→ **Exercise brief**
Which lines run from the one containing "Click the JUnit tab icon" to the end of the material below? Copy them exactly, pictures excluded.
(Stored data begins)
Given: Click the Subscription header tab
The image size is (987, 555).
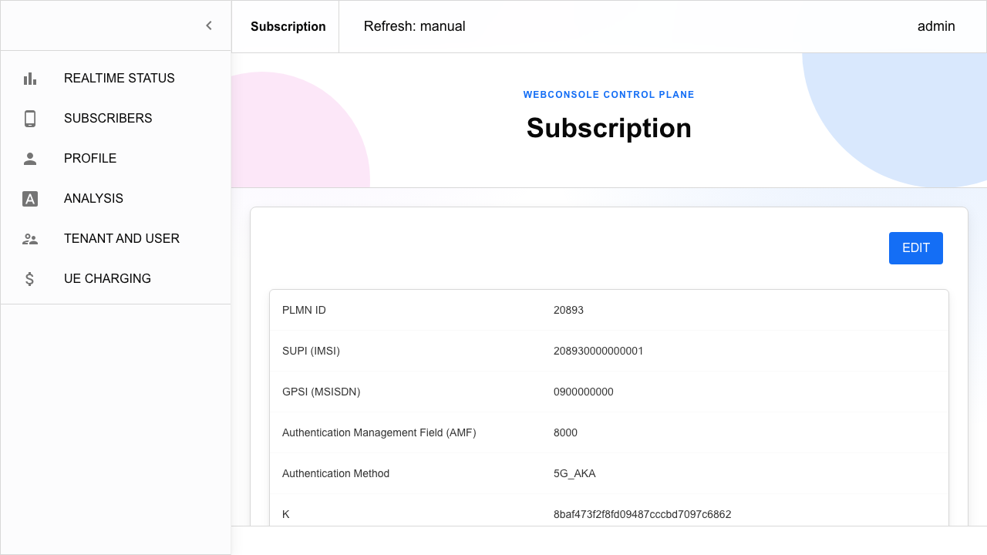Looking at the screenshot, I should (x=288, y=26).
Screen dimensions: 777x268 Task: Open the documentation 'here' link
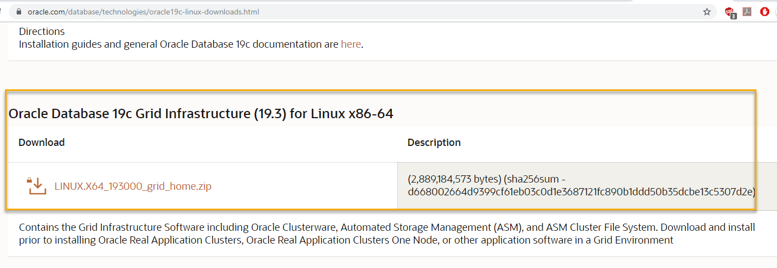pos(351,44)
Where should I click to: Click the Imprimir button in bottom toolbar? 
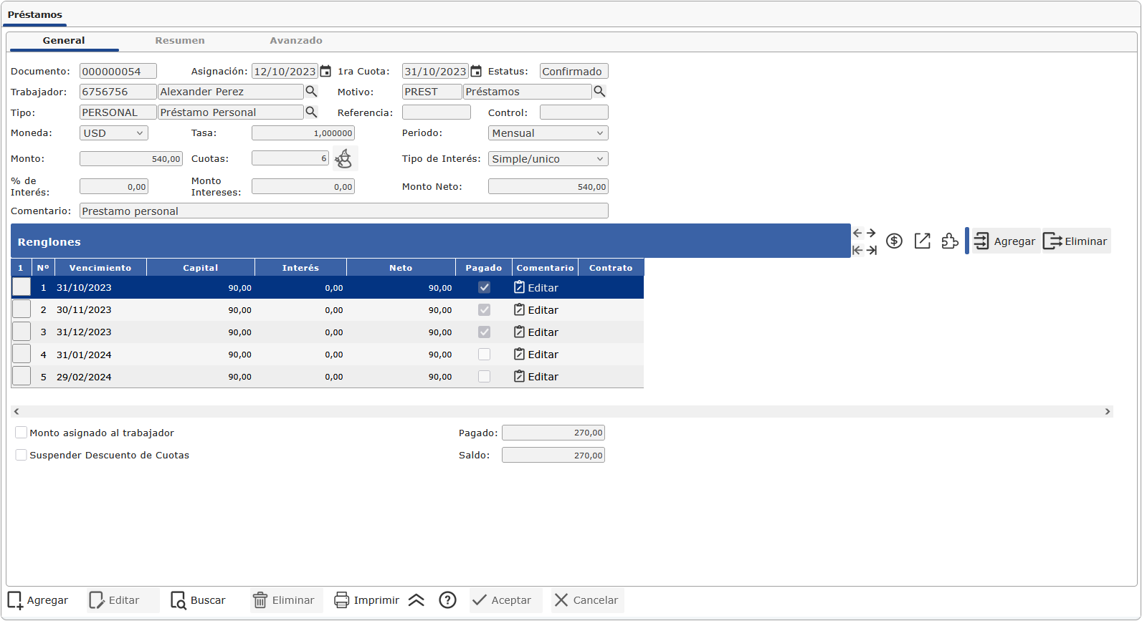[367, 600]

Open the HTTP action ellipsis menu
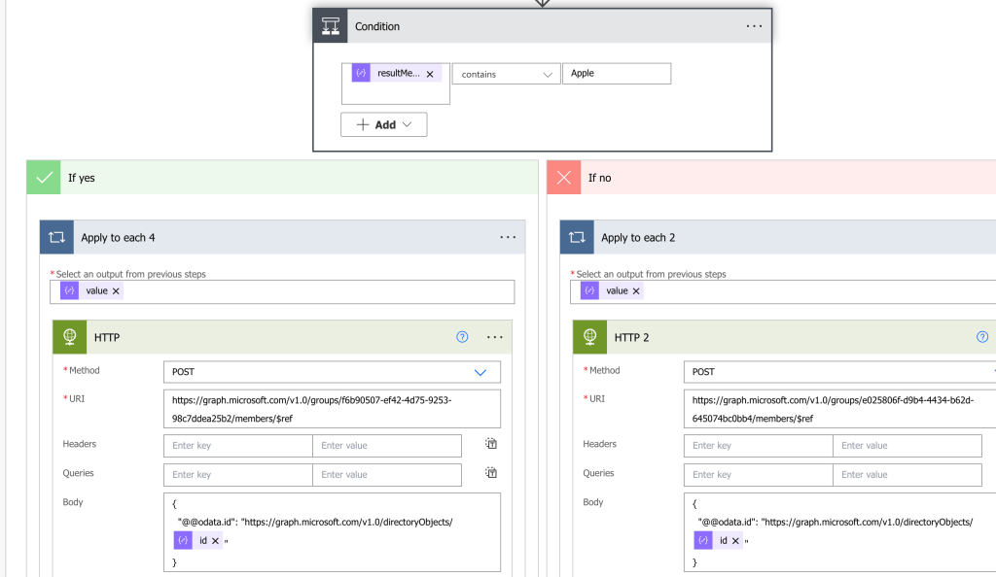(495, 337)
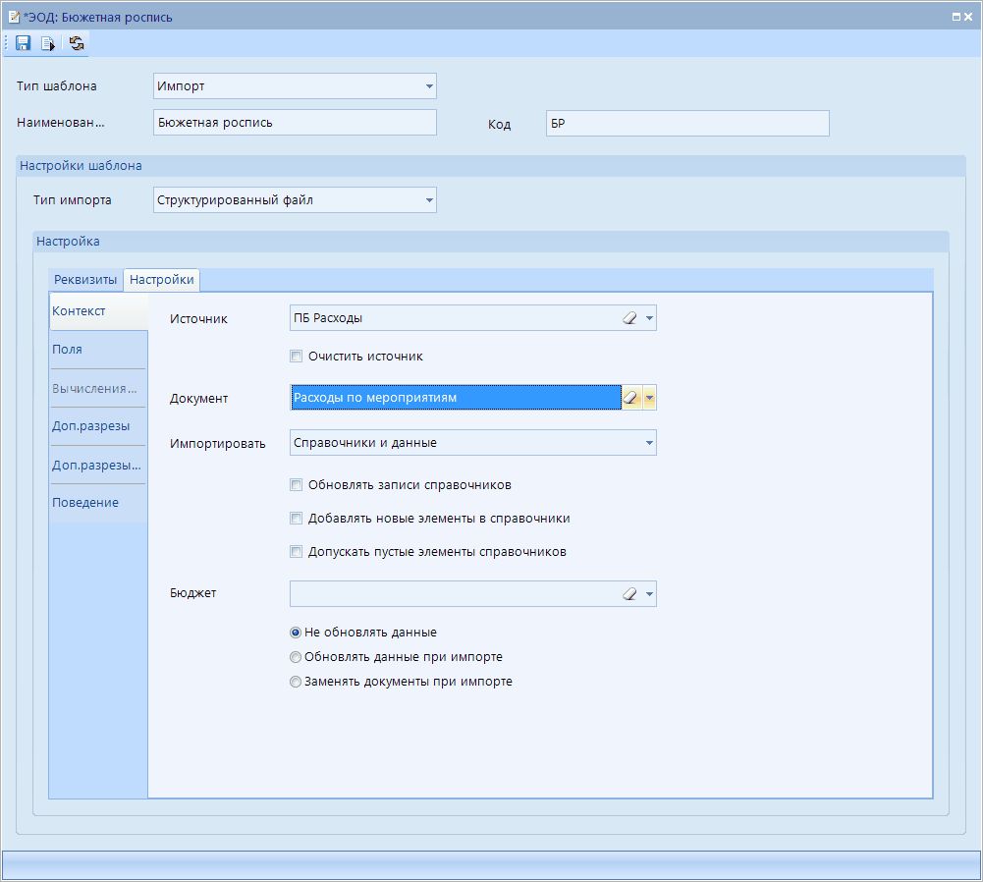Clear the Бюджет field with eraser icon

[x=630, y=594]
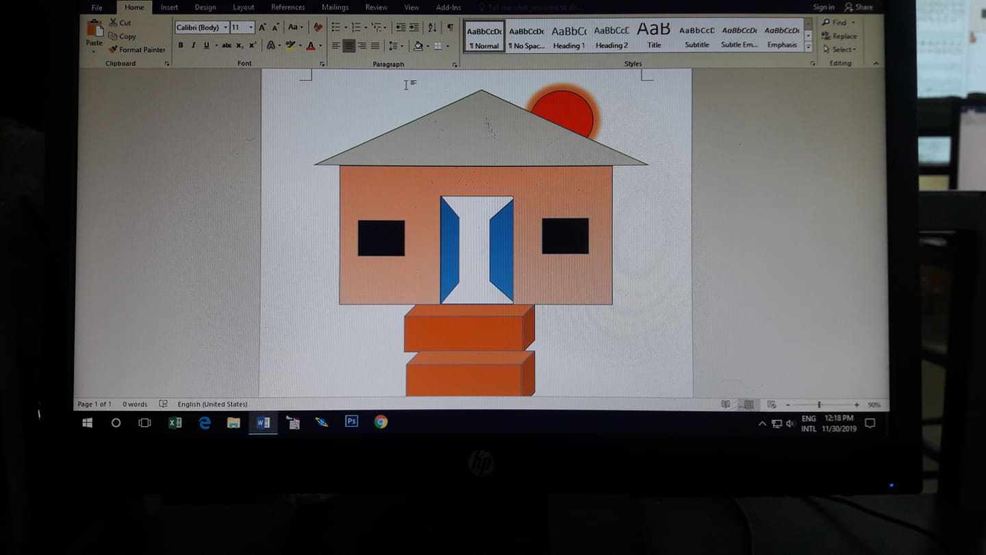Center align the paragraph

tap(349, 46)
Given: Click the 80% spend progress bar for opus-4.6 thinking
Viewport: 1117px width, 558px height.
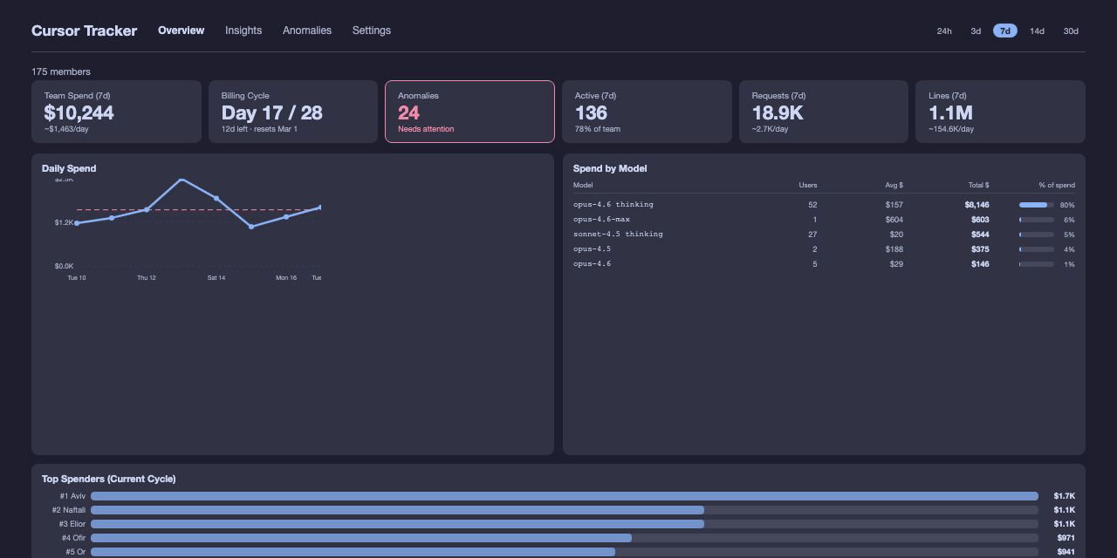Looking at the screenshot, I should coord(1034,204).
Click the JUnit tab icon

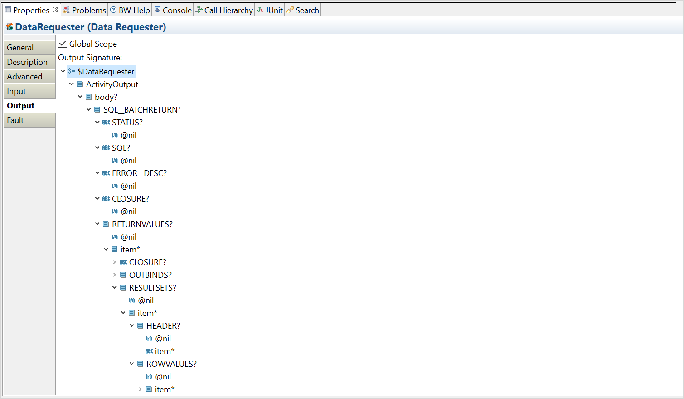tap(260, 10)
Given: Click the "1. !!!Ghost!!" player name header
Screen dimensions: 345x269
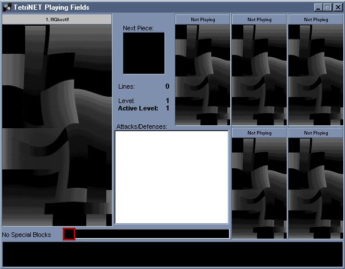Looking at the screenshot, I should [57, 19].
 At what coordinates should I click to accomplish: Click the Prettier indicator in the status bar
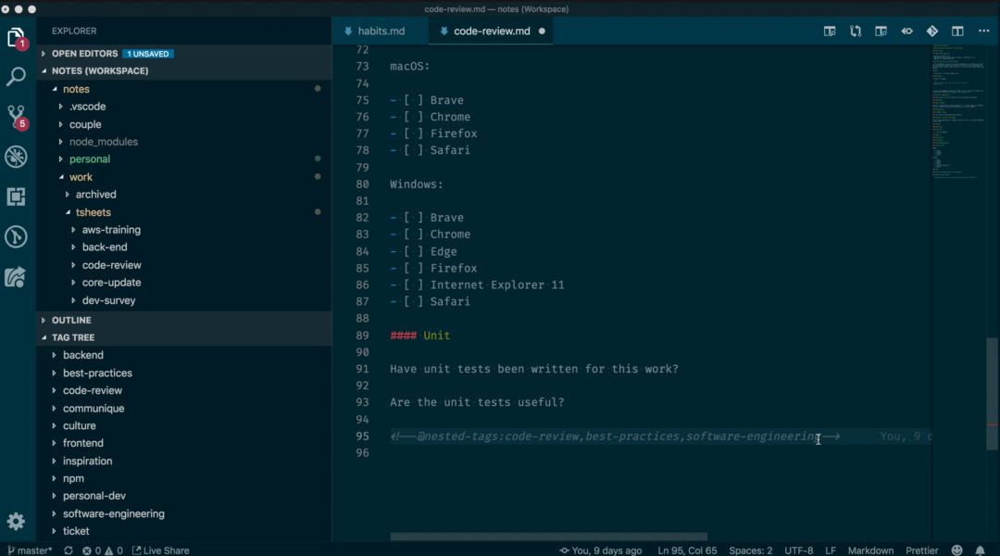[921, 550]
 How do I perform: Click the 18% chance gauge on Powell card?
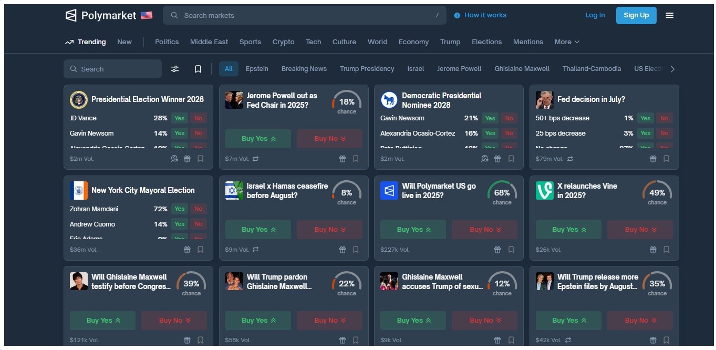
(Stored data ends)
→ **Exercise output**
Click the JUnit tab icon

tap(260, 10)
Given: Click the "1. !!!Ghost!!" player name header
Screen dimensions: 345x269
Looking at the screenshot, I should [57, 19].
 At what coordinates should I click to accomplish: Click the Prettier indicator in the status bar
[921, 550]
 How do I perform: Click the 18% chance gauge on Powell card?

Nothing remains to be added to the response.